Before coming to Miami, "Tastes/Sabores" made stops in Caracas, Lima, Bogota, Mexico City, and Havana. Next it will go to Managua, Santo Domingo, San Juan, Montevideo, Buenos Aires, and Barcelona.

In each city, Miralda and his assistants photograph the remarkable range of places where food is consumed or sold: markets, grocery stores, restaurants and bars, street corners, banquet halls, and tables in private homes. Miralda and his team have asked about 200 people in each city, many of them artists, to decorate a simple white plate in a way that somehow reflects the cultural taste of their city.

At the Collins Building, white plates are laid out on a floor to create a dazzling mosaic in a giant, tongue-shaped design. Not all plates are playful; some are left empty. They might be emblems of want in this city of haves and have nots. In that vein, artist Duane Brant has sculpted on his plate a misshapen baby out of Wonder Bread toast. It's his riff on the scathing satire about cooking infants for poor families in Jonathan Swift's classic essay, "A Modest Proposal."

On his plate, artist Pablo Cano has created a rippling tower of merengue, looking like an armless Michelin Man, in homage to the merenguita his Cuban grandmother used to make. Father and daughter team Tom and Claire Austin painted a pinkish-orange wedge of pie crawling with large black ants.

Each previous venue has included a wall, like the one in the Collins Building here, painted with chalkboard paint. Sticks of chalk abound for folks to scribble their thoughts about food and art or whatever. An example here: "Say yes to life, yum!" There's a video that flickers with photographs shot of Miami scenes, like signs for Mary's Soul Food or one for Chef Creole, the chef-capped sailfish.


At Centro Cultural Espanol in Coral Gables, you'll see videos playing photos from the cities "Tastes/Sabores" has already visited. In Lima, butchers hack into fleshy, raw sides of meat; in Havana, a bartender mixes mojitos leafy with mint; in Mexico City street vendors hawk juicy oranges and pink cotton candy.

The videos flicker with always-changing images; just as you have absorbed most of the detail in a particular image, it fades away and is replaced by yet another image packed with nearly as much color as a child's exploded pinata.
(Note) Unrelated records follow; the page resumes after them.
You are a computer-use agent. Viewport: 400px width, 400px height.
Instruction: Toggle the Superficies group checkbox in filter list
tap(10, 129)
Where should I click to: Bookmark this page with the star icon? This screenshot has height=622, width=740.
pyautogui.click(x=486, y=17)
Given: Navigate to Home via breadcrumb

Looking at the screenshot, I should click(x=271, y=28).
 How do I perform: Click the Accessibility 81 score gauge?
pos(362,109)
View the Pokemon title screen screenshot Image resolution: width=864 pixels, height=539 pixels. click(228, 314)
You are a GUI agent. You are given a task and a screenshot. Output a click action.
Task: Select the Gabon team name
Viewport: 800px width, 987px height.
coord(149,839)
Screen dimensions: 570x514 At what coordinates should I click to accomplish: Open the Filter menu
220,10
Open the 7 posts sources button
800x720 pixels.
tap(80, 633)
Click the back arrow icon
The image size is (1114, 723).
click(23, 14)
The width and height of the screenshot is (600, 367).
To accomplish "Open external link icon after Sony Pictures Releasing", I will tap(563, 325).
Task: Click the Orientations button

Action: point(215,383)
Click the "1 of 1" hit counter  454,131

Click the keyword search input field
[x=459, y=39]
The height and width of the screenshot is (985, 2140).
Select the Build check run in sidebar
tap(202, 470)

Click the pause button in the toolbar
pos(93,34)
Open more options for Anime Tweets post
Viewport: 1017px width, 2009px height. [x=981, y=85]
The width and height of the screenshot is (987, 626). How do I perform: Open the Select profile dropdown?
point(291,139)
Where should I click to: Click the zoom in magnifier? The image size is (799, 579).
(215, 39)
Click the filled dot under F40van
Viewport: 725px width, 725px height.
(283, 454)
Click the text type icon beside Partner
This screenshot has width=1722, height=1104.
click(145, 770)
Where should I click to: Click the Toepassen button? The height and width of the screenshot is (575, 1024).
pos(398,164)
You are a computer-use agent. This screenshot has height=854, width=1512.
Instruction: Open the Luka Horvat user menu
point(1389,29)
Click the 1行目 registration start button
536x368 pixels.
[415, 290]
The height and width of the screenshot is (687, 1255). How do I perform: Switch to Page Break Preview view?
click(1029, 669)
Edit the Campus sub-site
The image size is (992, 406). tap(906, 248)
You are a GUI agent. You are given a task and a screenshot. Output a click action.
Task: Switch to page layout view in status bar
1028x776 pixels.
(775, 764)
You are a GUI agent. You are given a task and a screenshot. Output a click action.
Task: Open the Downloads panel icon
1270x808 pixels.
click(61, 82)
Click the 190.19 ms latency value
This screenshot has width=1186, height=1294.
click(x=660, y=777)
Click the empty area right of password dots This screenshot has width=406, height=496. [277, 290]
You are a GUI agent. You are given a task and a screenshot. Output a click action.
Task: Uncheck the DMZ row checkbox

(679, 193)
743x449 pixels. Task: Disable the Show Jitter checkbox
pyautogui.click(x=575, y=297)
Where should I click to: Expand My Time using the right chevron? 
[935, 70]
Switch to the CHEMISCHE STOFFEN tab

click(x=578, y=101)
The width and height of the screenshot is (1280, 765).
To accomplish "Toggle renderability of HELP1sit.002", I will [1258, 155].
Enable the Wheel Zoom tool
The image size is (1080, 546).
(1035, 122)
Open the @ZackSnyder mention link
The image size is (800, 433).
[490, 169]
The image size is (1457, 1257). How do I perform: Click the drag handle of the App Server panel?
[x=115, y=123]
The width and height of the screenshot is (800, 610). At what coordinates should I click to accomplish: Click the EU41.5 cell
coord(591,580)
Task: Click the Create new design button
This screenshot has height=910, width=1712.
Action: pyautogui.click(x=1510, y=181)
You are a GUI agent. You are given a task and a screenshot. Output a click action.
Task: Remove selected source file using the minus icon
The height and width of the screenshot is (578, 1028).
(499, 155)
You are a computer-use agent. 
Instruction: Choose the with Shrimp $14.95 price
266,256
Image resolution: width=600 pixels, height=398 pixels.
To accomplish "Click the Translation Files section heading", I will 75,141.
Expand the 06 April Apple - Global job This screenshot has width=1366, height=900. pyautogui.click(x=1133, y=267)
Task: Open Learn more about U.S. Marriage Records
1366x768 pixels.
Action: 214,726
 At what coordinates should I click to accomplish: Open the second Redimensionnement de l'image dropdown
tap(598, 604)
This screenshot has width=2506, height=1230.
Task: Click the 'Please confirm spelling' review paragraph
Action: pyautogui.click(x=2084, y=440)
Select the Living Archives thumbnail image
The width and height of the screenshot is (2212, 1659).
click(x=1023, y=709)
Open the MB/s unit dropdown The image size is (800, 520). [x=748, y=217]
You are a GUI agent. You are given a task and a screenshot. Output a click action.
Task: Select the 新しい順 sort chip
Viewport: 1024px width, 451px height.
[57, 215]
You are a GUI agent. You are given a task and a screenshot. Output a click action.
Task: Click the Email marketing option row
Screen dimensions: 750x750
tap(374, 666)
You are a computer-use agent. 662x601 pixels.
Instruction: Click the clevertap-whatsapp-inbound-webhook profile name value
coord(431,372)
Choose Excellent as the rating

As the videos play, you hear a soundtrack of Latin songs about food, some dating back to the 1940s. They're songs that Miralda collects as part of the several thousand items in the archive that he and Montse Guillin, the talented chef who is his partner, are obsessively assembling in their Little Haiti warehouse, TransEAT/FoodCulture Archive. Some food-related items, gathered from local collectors, are on display there now: wooden mortars and pestles from Haiti, children's lunch boxes, vintage shirts printed with coconut palms.

At the Centro Cultural Espanol, one regrets the lack of contextual information about the food. Without an insider's knowledge of the food common in each city, the video for each city reads as a juicy travelogue of an unknown destination, raising more questions than it answers. Maybe that's the point--to open a dialogue, even a dinner conversation, about what really makes each city unique.

Not all the links between food and culture have been savory. Blackboard comments in Havana railed against Cubans' meager diet. The comments were not censored, Miralda thinks, because officials were too busy running the biennial. In Caracas, he said he was censored. Officials asked him to remove items from his museum exhibit, products like pasta and milk bearing pro-Chavez slogans.

"I showed some of the official products of Chavez. And they thought we were making a joke of that," Miralda says. He agreed to remove the products, but they'll be in the catalog for the complete "Tastes/Sabores."